И блистательный танцор, легенда российского балета РУДОЛЬФ НУРИЕВ, потомок башкирских воинов, умирающий от СПИДа в парижской клинике Нотр-Дам-дю-Перпетюэль Секур, всё спрашивал: «Где мама?» Облачённый в пижаму из чистой шерсти охристых тонов, шерстяной колпак и цветистый шарф, «царь танца», похожий на театрального Петрушку, почти беззвучно шевелил губами, и медицинской сестре пришлось наклониться к нему, чтобы услышать его последние слова: «Где мама? Пусть она разотрёт мне грудь гусиным жиром». Потом он погрузился в беспамятство и, держа за руку танцовщика Шарля Жюдо, тихо и мирно угас без мучений и жалоб в половине четвёртого дня 6 января 1993 года, в канун православного Рождества. Когда гроб, в который Нуриева положили в алой мусульманской чалме, опускали в могилу на русском участке кладбища Сент-Женевьев-де-Буа, его друзья, танцовщики и балерины, бросали на крышку балетные туфли и белые розы. Могилу «мятежника из Уфы» накрыли персидским ковром.

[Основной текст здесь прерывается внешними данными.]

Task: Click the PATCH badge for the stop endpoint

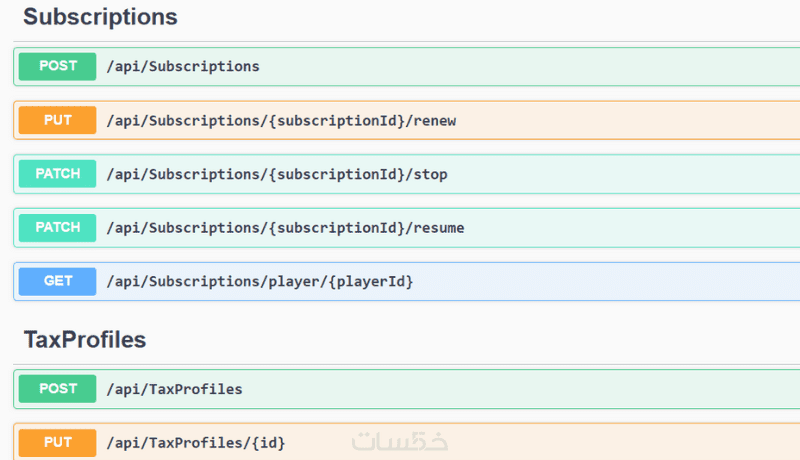Action: [x=58, y=174]
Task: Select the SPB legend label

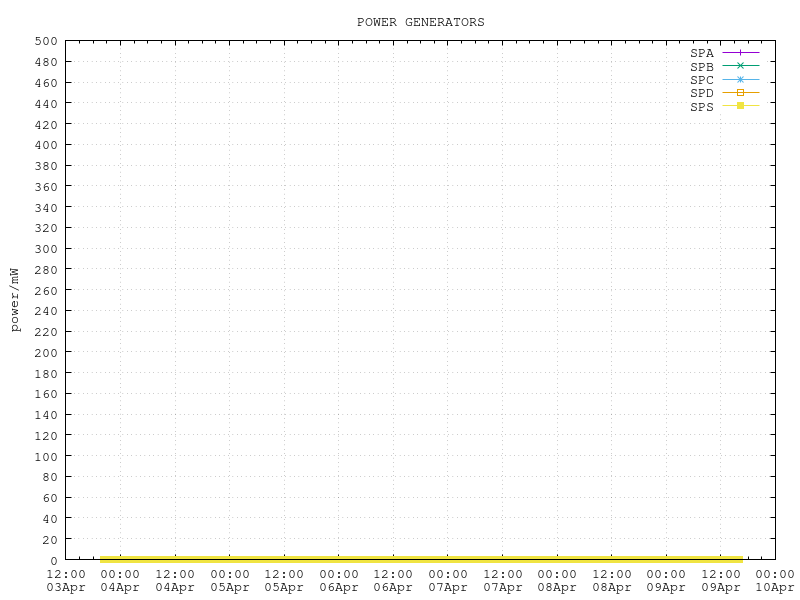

«Мамочка, возьми меня к себе, — жалобно повторял английский романист и драматург УИЛЬЯМ СОМЕРСЕТ МОЭМ, прижимаясь лбом к стеклянной рамке фотографии своей матери. — Мамочка, возьми меня!» И по морщинистому лицу девяностооднолетнего долгожителя градом катились слёзы. Он умер в рабочем кабинете на собственной вилле «Мореск», что на Французской Ривьере. Есть и другая, правда, версия происшедшего. Как-то утром Алан Серл, якобы компаньон, якобы секретарь, а на самом деле сердечный друг Моэма, нашёл того лежащим на ковре возле камина с разбитой головой. Когда он приподнял его, Моэм, полагая, что только что приехал из какого-то долгого путешествия, сказал: «Ну же, Алан, где вы были? Я ищу вас уже два с половиной года! Нам нужно о многом поговорить. Я хочу пожать вашу руку и поблагодарить вас за всё, что вы для меня сделали, и сказать вам: „Прощайте!“» И провалился в кому. Серл отвёз Моэма в Ниццу и поместил в Англо-Американский госпиталь, где писатель и умер спустя час после поступления, пробормотав напоследок: «Пора опускать ставни и закрывать лавочку». Доктор Розанов, нарушив французский закон, требующий обязательного вскрытия тела, разрешил Алану Серлу забрать тело, и на следующий день было объявлено: «Сомерсет Моэм скончался во сне в своей спальне на вилле „Мореск“ на Лазурном берегу».